Türk hukukunda kamu düzeni (ordre puplic, amme intizamı) yabancı hukukun tatbikini önleyen istisnaî bir göreve sahiptir. Kanunlar ihtilâfı kaidelerimizce yetkilendirilen yabancı hukuk ülkenin kamu düzenine "açıkça" aykırılık teşkil etmemesi şartıyla tatbik olunma imkânına sahiptîr(MÖHUK m.5). Şu halde, kamu düzeni bizim için kanunlar ihtilâfı hukukuna ait tek taraflı bir "bağlanma kaidesi" değildir. Aksine kanunlar ihtilâfı kaidemizin gösterdiği yabancı hukuk nizamının tatbiki prensibinin bir istisnasıdır (Prof.F.rgin Nomer-Prof.Cemal Şanlı, Devletler Hususî Hukuk, 18.bası-sayfa;159)."...Esasa uygulanan hukukun Türk Hukukunda farklı olması ya da Türk Hukukunun emredici kurallarına aykırı olması gibi nedenlerle yabancı kararın tenfizi reddedilemez. Burada esas alınması gereken kıstas, yabancı ilamın Türk Hukukunda bir veya birden çok kanun hükümlerine aykırı bulunmasından çok, Türk Hukukunun temel değerlerine, Türk genel adap ve ahlak anlayışına Türk kanunlarının dayandığı temel adalet anlayışına ve hukuk siyasetine, Anayasa’da yer alan temel hak ve özgürlüklere milletlerarası alanda geçerli ortak ve kabul görmüş hukuk prensiplerine, ikili anlaşmalara, gelişmiş toplumların ortak benimsedikleri ahlak ve adalet anlayışına, medeniyet seviyesine siyasi ve ekonomik rejimine bakmak olmalıdır” (10.02.2012 tarih ve 2010/1 E, 2012/1 K.saylı Yargıtay İçtihadı Birleştirme Kararı).Yukarıda değinilen iç hukukumuz ve kamu düzeni kavramı ile ilgili açıklamalara göre somut olay değerlendirildiğinde "ortak velayet" düzenlenmesinin, Türk kamu düzenine "açıkça" aykırı olduğunu ya da Türk toplumunun temel yapısı ve temel çıkarlarını ihlal ettiğini söylemek mümkün değildir.O halde yabancı mahkeme ilamının tanınmasına ilişkin diğer koşulların da (5718 s. MÖHUK m.58) oluştuğu ve tarafların ortak velayet konusunda çekişmelerinin bulunmadığı anlaşılmakla, mahkemece yabancı mahkeme kararının velayete ilişkin kısmının da tanınmasına karar verilecek yerde, isteğin Türk Kamu düzenine aykırı olduğu belirtilmek suretiyle, yazılı şekilde hüküm kurulması bozmayı gerektirmiştir.

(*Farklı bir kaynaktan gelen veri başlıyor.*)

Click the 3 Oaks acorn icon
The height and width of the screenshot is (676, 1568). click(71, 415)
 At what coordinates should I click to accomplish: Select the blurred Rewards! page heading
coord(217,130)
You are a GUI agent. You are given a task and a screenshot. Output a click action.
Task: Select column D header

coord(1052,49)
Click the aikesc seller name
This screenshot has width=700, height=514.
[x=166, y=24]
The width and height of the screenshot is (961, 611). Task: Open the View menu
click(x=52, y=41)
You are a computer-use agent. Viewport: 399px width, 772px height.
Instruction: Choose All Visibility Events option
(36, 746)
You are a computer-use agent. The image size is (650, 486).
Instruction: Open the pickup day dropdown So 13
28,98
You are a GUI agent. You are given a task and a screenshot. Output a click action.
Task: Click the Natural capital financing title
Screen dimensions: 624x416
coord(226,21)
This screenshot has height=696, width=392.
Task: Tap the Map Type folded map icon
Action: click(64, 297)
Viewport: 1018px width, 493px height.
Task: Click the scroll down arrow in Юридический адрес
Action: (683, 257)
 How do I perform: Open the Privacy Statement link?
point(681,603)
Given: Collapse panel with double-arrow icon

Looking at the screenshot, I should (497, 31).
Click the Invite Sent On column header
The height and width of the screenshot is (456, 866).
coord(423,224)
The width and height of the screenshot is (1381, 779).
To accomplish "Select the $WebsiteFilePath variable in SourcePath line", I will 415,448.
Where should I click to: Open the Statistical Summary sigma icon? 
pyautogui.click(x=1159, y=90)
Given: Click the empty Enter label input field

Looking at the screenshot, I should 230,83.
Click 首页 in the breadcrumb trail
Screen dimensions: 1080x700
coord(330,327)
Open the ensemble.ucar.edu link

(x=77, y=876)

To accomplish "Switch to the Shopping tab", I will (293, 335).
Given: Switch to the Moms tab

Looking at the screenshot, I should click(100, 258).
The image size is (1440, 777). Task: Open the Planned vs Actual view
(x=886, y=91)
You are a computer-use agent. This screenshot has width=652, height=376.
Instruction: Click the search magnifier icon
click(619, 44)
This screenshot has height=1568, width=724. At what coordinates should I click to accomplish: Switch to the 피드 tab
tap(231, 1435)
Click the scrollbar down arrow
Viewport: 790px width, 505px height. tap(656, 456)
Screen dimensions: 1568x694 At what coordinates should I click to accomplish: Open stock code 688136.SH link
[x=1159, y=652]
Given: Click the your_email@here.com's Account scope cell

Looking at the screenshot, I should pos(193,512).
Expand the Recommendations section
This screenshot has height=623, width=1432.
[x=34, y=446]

2-Dava, yabancı mahkeme ilamının tanınmasına ilişkindir. Mahkemece asıl davanın konusuna ilişkin talep kabul edildiği halde, ek nitelikteki velayetle ilgili talebin reddi nedeniyle davalı yararına vekalet ücreti takdir edilmesi de doğru olmayıp, bozmayı gerektirmiştir.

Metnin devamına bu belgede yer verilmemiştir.